Pasaron por encima de una playa negra, tan cerca que Gabriel pensó que iban a clavarse en la arena. «Nos estrellamos, nos estrellamos». Un golpe bajo sus pies. ¿Ya habían chocado? No, era el tren de aterrizaje.

Volvió a pegar la nariz a la ventanilla. Veía la pista tan horizontal como una carretera desde un coche, pero aún no estaban encima de ella.

Una sacudida fuerte. El silbido del viento se convirtió en un sonoro traqueteo y el aparato empezó a balancearse de un lado a otro. «Vamos campo a través», comprendió Gabriel. Un segundo después, aquel ruido se transformó en otro más suave, el de ruedas sobre asfalto, y al momento se oyó el zumbido del aire chocando contra los spoilers de frenado.

—¡Bienvenidos a Santorini! —gritó el piloto desde la cabina.

Herman contestó con un grito ronco y gutural y palmeando el respaldo del asiento con todas sus fuerzas.
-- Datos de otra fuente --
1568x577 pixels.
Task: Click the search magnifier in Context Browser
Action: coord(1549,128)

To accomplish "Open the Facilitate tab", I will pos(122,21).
Kiru, aunque parecía no haberse enterado de gran cosa de lo que ocurría, aplaudió.

Cuando el avión se detuvo por fin, el suelo tembló durante unos segundos, como si la propia isla quisiera darles la bienvenida. Aunque la maniobra de aterrizaje sin motores le había recordado durante más de un cuarto de hora su mortalidad, Gabriel volvió a pensar que ya no estaba experimentando una vivencia de Kiru. Lo que le pasara, le pasaría a él.